- [Requirements] Please write out every one of the records below word for word, changing nothing.

[Collection entries]
= = = = =
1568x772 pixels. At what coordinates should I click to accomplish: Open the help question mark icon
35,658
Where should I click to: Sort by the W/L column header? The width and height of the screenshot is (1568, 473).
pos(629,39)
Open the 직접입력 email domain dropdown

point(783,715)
= = = = =
- [Exercise answer]
1568x772 pixels. At what coordinates should I click to accomplish: Open the help question mark icon
35,658
Where should I click to: Sort by the W/L column header? The width and height of the screenshot is (1568, 473).
pos(629,39)
Open the 직접입력 email domain dropdown

point(783,715)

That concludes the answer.